De acordo com Vitalik Buterin, o plano prevê uma redução gradual do intervalo atual de 12 segundos para a criação de novos blocos. A trajetória sugerida inclui etapas intermediárias de 8, 6, 4 e 3 segundos, podendo chegar a apenas 2 segundos, dependendo de avanços em pesquisa e testes.
A redução do tempo de finalidade — período após o qual um bloco não pode mais ser revertido — também faz parte do projeto. Hoje em torno de 16 minutos, a meta é diminuir esse intervalo progressivamente para uma faixa entre 6 e 16 segundos, o que pode melhorar significativamente a experiência de uso e a eficiência da rede.
O esboço identifica cinco prioridades técnicas consideradas “nortes”. Entre elas está o conceito de “L1 rápido”, com confirmações quase instantâneas, e o objetivo de alcançar até 1 gigagas por segundo na camada principal, o que poderia suportar cerca de 10 mil transações por segundo por meio de zkEVMs e provas em tempo real.
O plano também destaca o crescimento da camada 2, com a meta de atingir largura de banda suficiente para processar até 10 milhões de transações por segundo por meio de amostragem de disponibilidade de dados.
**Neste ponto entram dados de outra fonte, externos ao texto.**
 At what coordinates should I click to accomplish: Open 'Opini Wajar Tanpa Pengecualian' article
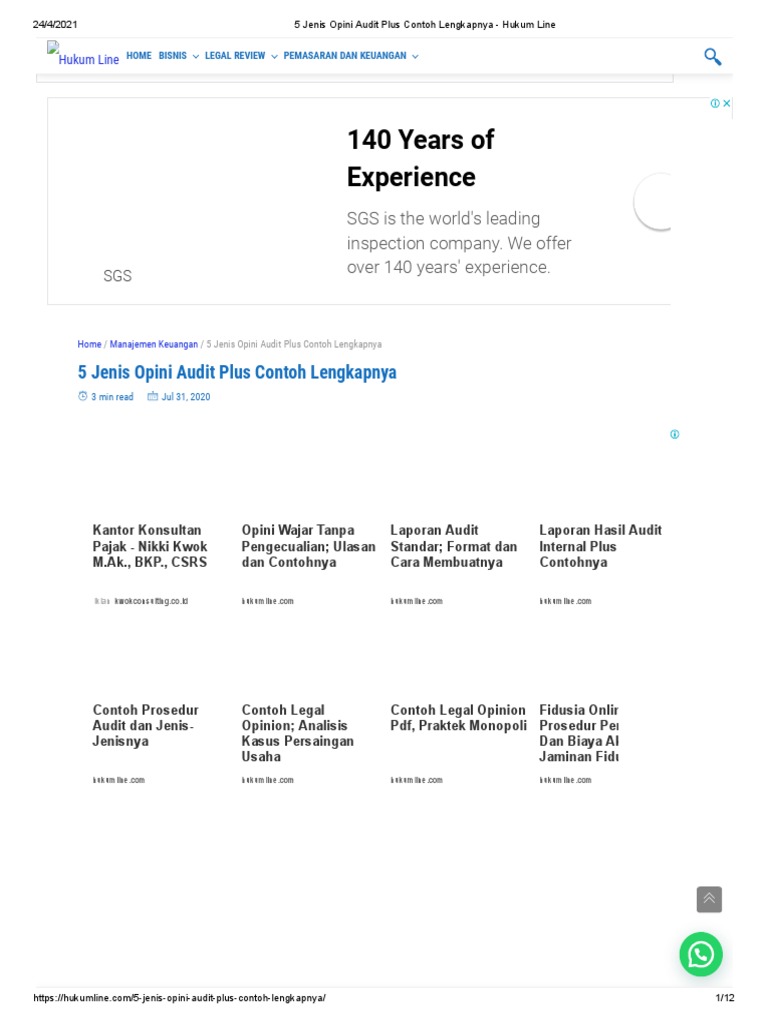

Outro ponto relevante é a preparação para um ambiente pós-quântico, com a adoção de assinaturas baseadas em hash.
Além da escalabilidade e segurança, o roteiro inclui a criação de uma camada base com privacidade nativa, permitindo transferências de ETH protegidas diretamente no nível principal da rede. Segundo Buterin, o documento representa uma sequência estruturada de metas técnicas ligadas à redução de slots, reformulação da finalidade e atualizações criptográficas que devem orientar o desenvolvimento do Ethereum nos próximos anos.